Restaurant POS systems split into two camps. Offline-first systems queue tickets, payments and fiscal events locally so service never stops. Online-only systems lean on a fast internet line and gain simplicity and cheaper hardware in return. Here is the honest split.
Offline-first POS
The terminal carries a local database (IndexedDB or SQLite). Orders, payments and Z-reports queue locally and sync silently when connectivity returns.
- Sales never stop — modem dead, fibre cut, storm on the line, the till still rings
- Fiscal device pairing is local — receipts print even when the back-end is down
- Conflict policy is explicit (typically server-wins) so reconciliation is deterministic
- Multi-day autonomy (typically 24–72 hours) covers most realistic outages
- Engineering effort: significant.

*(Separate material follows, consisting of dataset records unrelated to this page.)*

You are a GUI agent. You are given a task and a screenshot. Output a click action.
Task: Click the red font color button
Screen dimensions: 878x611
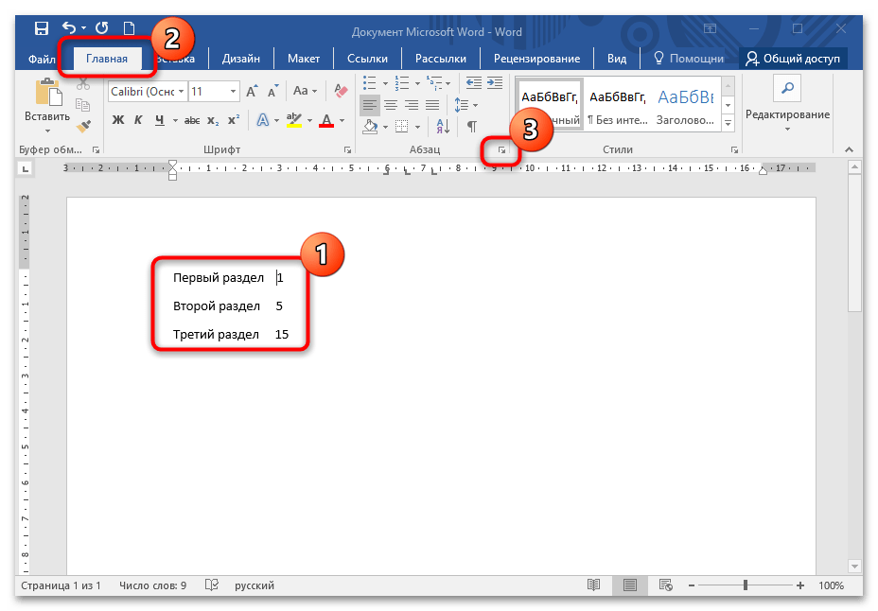[x=326, y=120]
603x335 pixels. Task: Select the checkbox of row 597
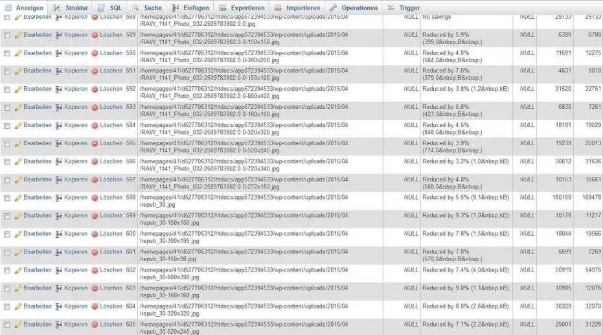coord(7,180)
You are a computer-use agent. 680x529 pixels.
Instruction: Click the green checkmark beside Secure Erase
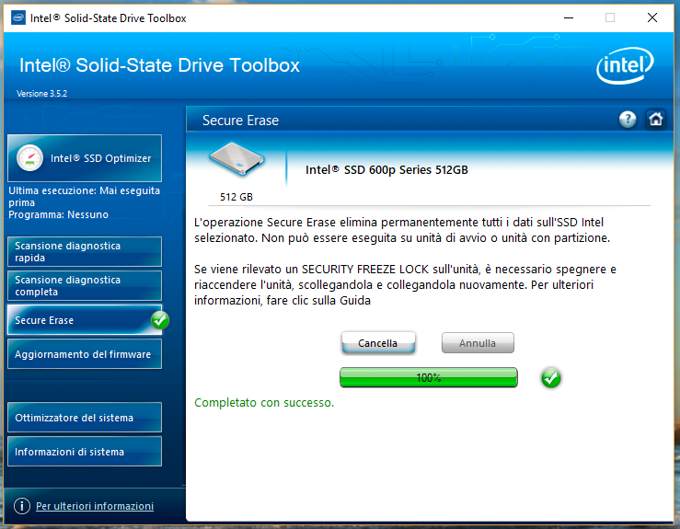[160, 320]
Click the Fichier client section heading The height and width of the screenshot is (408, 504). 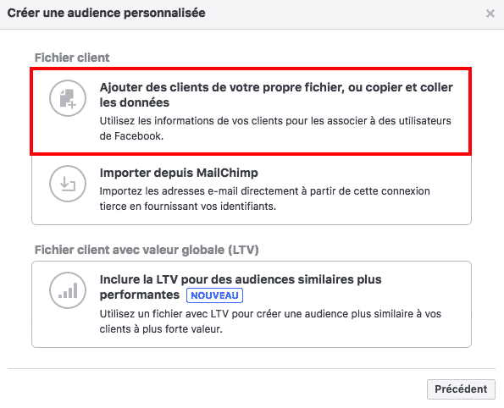[72, 58]
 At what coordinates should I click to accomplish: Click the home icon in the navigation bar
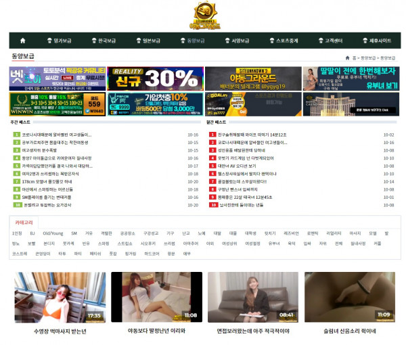(21, 41)
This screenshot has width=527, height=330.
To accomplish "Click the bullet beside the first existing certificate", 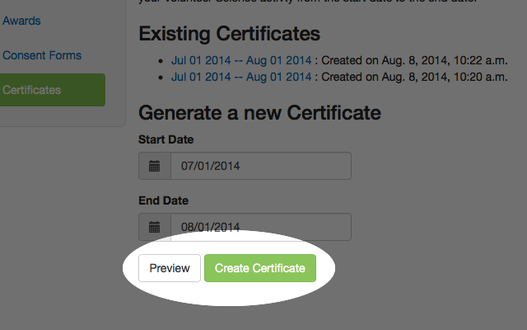I will pyautogui.click(x=162, y=61).
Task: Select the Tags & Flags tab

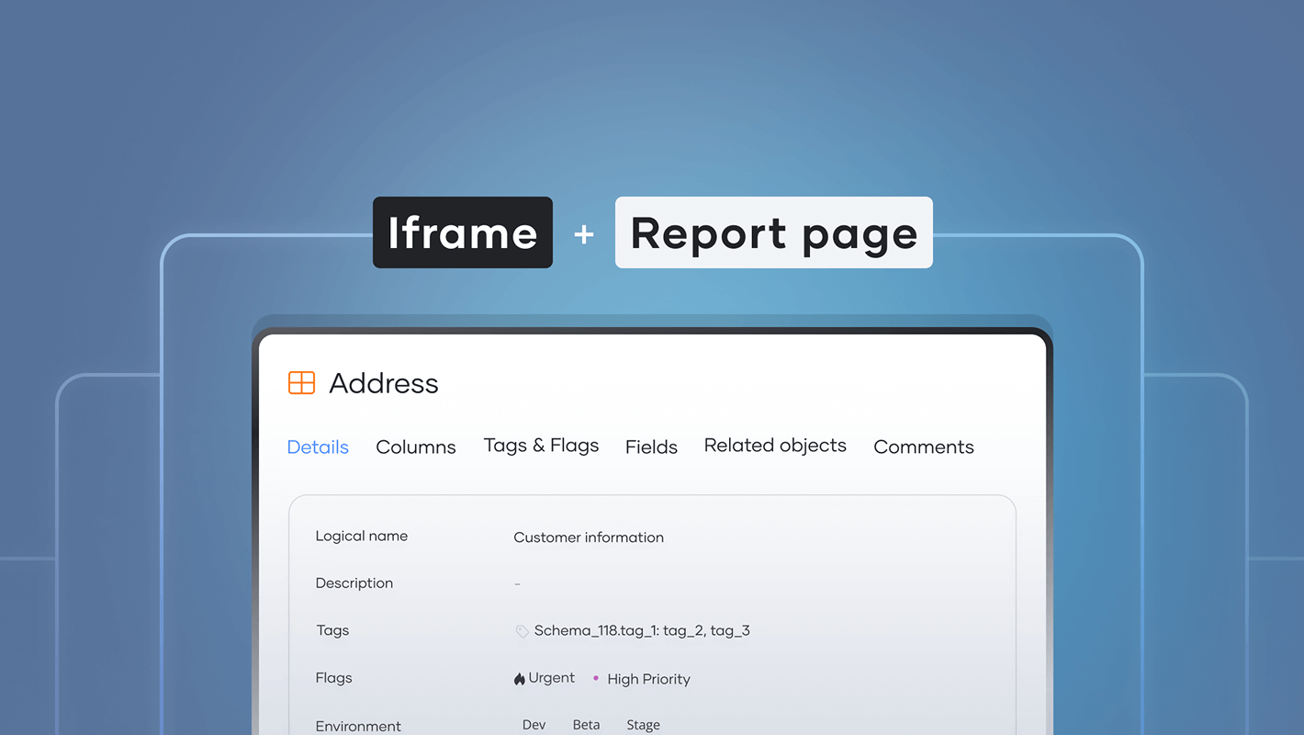Action: (541, 447)
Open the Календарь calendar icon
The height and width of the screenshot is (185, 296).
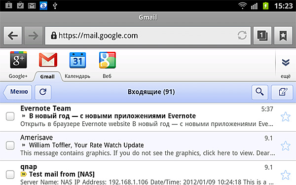pos(77,60)
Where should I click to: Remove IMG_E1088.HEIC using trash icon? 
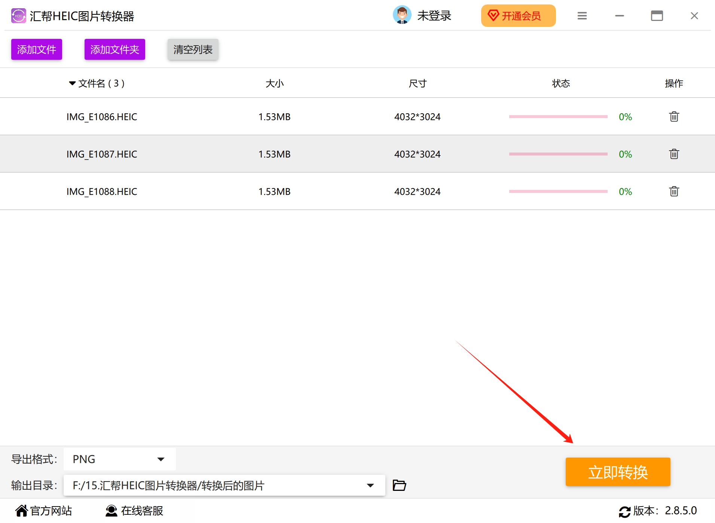click(674, 191)
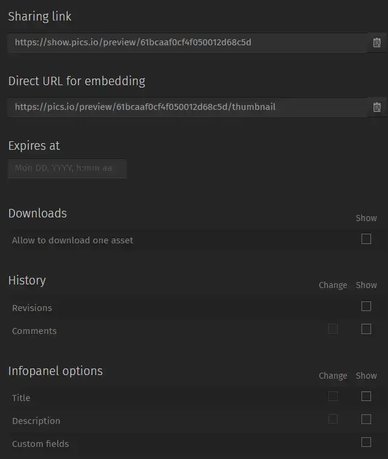
Task: Check Show for Comments
Action: click(366, 329)
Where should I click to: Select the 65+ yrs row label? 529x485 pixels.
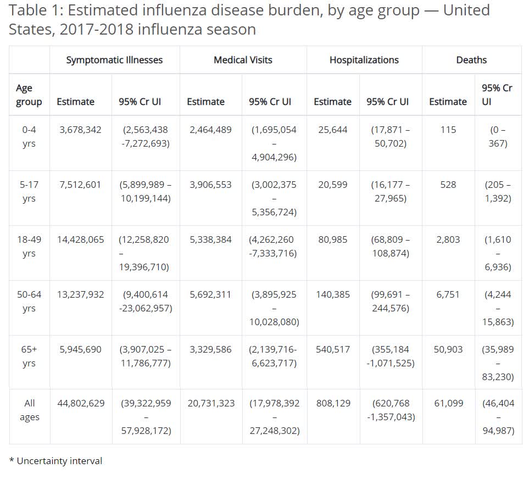(29, 356)
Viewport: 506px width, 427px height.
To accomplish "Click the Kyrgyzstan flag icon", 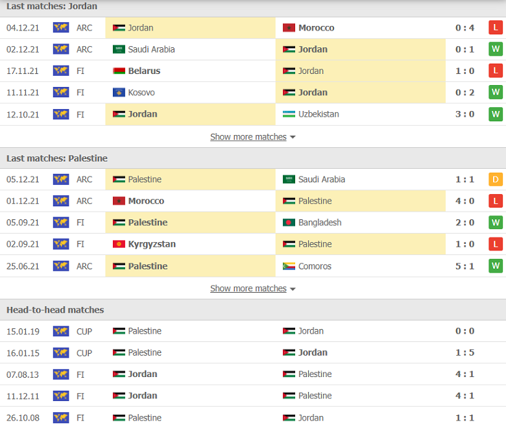I will click(x=119, y=245).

Local data store, queue, sync, conflict resolution
Online-only POS
The terminal is a thin client over the network. Every order is a round-trip; nothing is held locally beyond UI state.
- Smaller bundle, cheaper per-terminal hardware
- Simpler architecture — no local store, no sync logic, no conflict policy
- Faster feature rollout — server-side changes hit every terminal immediately
- Lower engineering investment for the vendor — more budget for higher-value layers
- Requires a reliable internet line and a fallback plan for outages
When each makes sense
Pick option A when
Offline-first matters when every minute of downtime maps to lost revenue or a queue you can't recover (fast casual at lunch peak, festivals, food trucks, anywhere with patchy connectivity). It also matters in countries where the fiscal device must keep signing receipts during an outage — losing connectivity must not lose compliance.
Pick option B when
Online-only is the right pick when your venue has reliable internet (fibre + 4G fallback), a brief outage is operationally acceptable (e.g. fine-dining where you can take orders on paper for ten minutes), and you would rather spend the engineering budget on features the customer sees rather than on resilience plumbing.
Frequently asked
How long should an offline-first POS survive without internet?
Most production offline-first systems target 24–72 hours of autonomous operation, including ticket entry, payment capture, fiscal signing where applicable, and printer flow. Beyond 72 hours the local DB grows enough that reconciliation needs care; that is usually the right cap.
Can offline-first work for card payments?
Yes for chip-and-PIN terminals that handle the card-network handshake locally and authorise small amounts within risk limits; no for online-only payment methods (instant bank transfer, certain wallet flows). Most offline-first setups support card payment up to the terminal's local-auth ceiling and queue the settlement record.
What happens to the kitchen display during an outage?
If KDS runs in the same offline-first cluster as POS, tickets stay readable: they were written to local sync buffers when the POS placed them. If KDS is online-only and POS is offline-first, the KDS goes dark mid-outage and the kitchen falls back to printed tickets.